(Stored items):
———
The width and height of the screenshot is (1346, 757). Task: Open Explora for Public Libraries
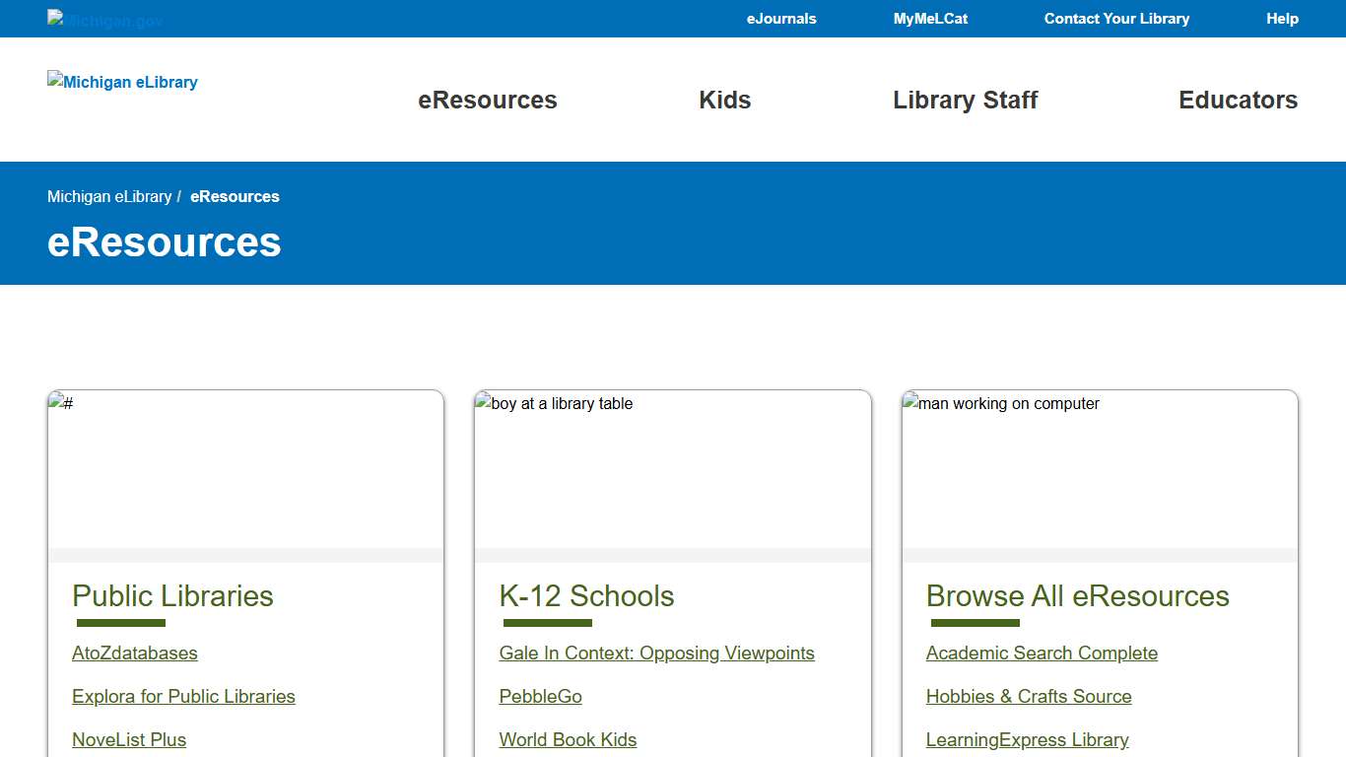[183, 697]
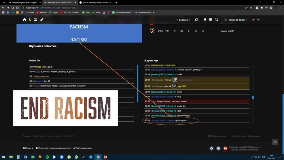Click the YouTube icon in footer

225,148
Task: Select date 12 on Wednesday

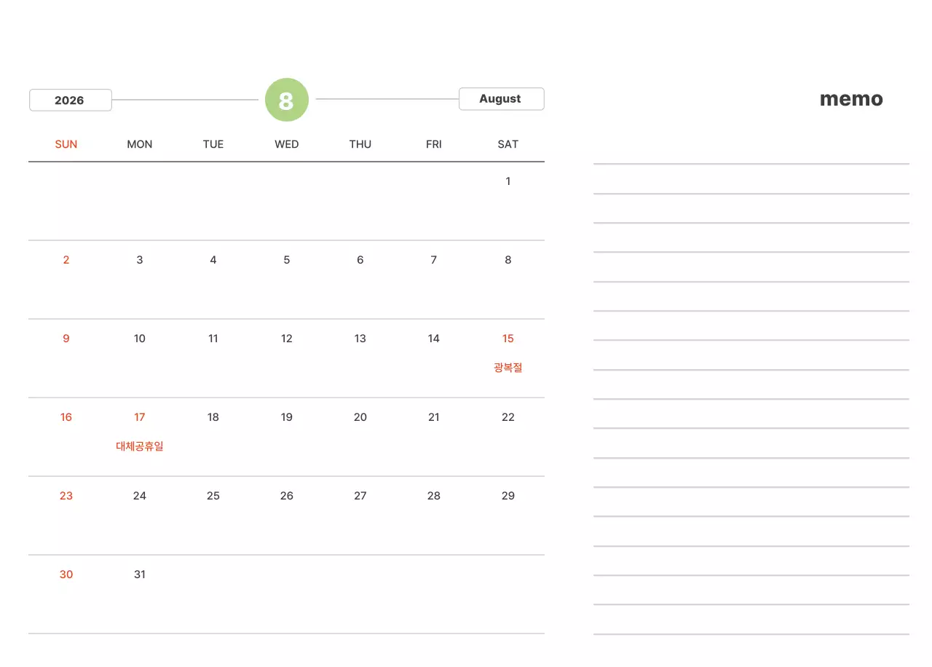Action: pos(287,339)
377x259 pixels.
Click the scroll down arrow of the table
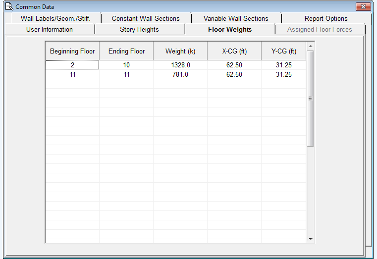pyautogui.click(x=311, y=239)
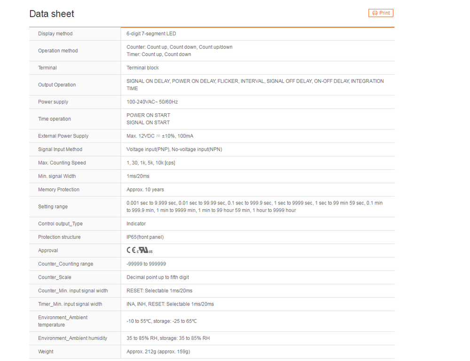Select the Display method row label
The width and height of the screenshot is (470, 361).
[x=55, y=34]
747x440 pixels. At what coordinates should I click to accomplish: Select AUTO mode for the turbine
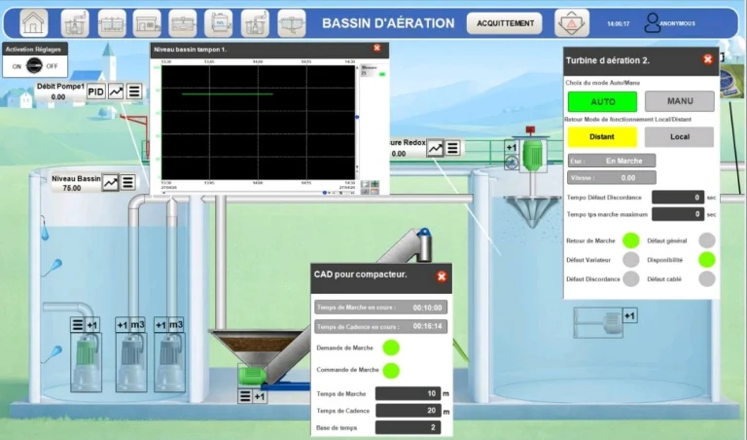coord(602,101)
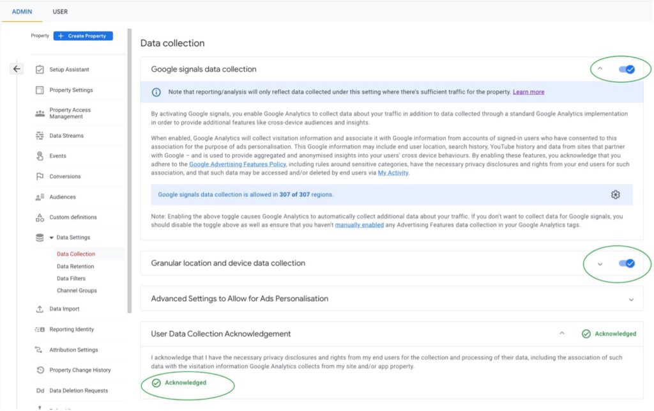Click the Conversions flag icon
The width and height of the screenshot is (654, 411).
[x=40, y=176]
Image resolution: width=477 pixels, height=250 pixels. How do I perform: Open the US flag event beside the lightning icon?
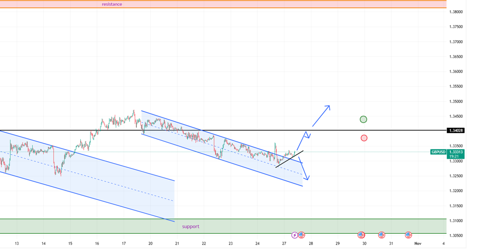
———
Take the line containing "Click the scroll down arrow of the table" and every line after it through the end of the data, and write them out exactly, with no pictures.

Click the scroll down arrow of the table
pyautogui.click(x=311, y=239)
Select the Display method row label
The width and height of the screenshot is (470, 361).
[x=55, y=34]
747x440 pixels. At what coordinates should I click to accomplish: Select AUTO mode for the turbine
coord(602,101)
Click the Conversions flag icon
The width and height of the screenshot is (654, 411).
[x=40, y=176]
Image resolution: width=477 pixels, height=250 pixels. How do I perform: Open the US flag event beside the lightning icon?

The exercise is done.